Red meat lovers may want to cut down on steaks and hamburgers. Research shows that red meat is linked with throat and stomach cancers, according to lead author Dr. Amanda J. Cross of the U.S. National Cancer Institute.
After following nearly half a million American adults aged 50 to 71 for a decade, the researchers observed that the risk of cancer was higher for those who eat a lot of red meat. Around 200 participants were diagnosed with throat cancer, while 450 others developed stomach cancer.
This represented a 79 percent higher risk of developing esophageal squamous cell carcinoma, colloquially known as esophagus or throat cancer.
On the other hand, the risk for gastric cardia (also known as gastric cancer, which is situated on the upper part of the stomach close to the esophagus) also increased for individuals who had high intake of heterocyclic amine (HCA)—compounds formed when red meat is grilled or cooked under high temperatures.
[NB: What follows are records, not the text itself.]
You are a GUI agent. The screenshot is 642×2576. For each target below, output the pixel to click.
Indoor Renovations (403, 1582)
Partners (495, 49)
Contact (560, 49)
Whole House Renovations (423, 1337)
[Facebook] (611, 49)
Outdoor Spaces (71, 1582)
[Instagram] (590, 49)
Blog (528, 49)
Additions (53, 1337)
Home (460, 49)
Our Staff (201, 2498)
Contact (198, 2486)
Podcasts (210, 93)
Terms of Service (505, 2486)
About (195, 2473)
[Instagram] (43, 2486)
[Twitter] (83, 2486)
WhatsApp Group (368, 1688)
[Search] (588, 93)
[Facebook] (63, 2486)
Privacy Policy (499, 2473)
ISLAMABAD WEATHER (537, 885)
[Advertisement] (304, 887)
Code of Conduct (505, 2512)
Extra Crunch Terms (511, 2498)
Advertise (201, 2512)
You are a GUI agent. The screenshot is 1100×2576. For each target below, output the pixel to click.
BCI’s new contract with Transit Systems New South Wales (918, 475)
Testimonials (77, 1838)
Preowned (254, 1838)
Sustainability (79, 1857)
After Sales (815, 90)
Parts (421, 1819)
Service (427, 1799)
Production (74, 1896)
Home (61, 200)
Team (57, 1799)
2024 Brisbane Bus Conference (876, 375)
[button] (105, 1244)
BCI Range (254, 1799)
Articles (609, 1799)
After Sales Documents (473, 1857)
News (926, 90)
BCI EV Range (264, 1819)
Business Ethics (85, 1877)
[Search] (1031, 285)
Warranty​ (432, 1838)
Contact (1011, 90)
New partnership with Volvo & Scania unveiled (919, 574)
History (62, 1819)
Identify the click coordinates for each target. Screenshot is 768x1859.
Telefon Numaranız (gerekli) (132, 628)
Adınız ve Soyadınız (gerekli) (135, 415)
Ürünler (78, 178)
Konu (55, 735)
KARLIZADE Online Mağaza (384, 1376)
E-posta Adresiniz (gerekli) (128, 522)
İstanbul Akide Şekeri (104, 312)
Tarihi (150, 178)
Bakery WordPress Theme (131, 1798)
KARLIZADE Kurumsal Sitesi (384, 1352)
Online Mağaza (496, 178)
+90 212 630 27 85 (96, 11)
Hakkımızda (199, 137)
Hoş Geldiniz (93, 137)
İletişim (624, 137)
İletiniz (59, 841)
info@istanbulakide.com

HCAs are found to have caused cancer in lab test animals.
However, the researchers clarified that red meat does not cause throat and stomach cancers. It is merely linked to those two diseases, as concluded by a research review conducted by two nonprofit organizations—World Cancer Research Fund and the American Institute for Cancer Research.
The risk of gastric cardia cancer can increase by 44 percent due to the intake of a particular type of HCA in red meat—known as DiMelQx. As for esophageal squamous cell carcinoma cancer, Dr. Cross said heavy drinking and smoking are stronger risk factors than red meat.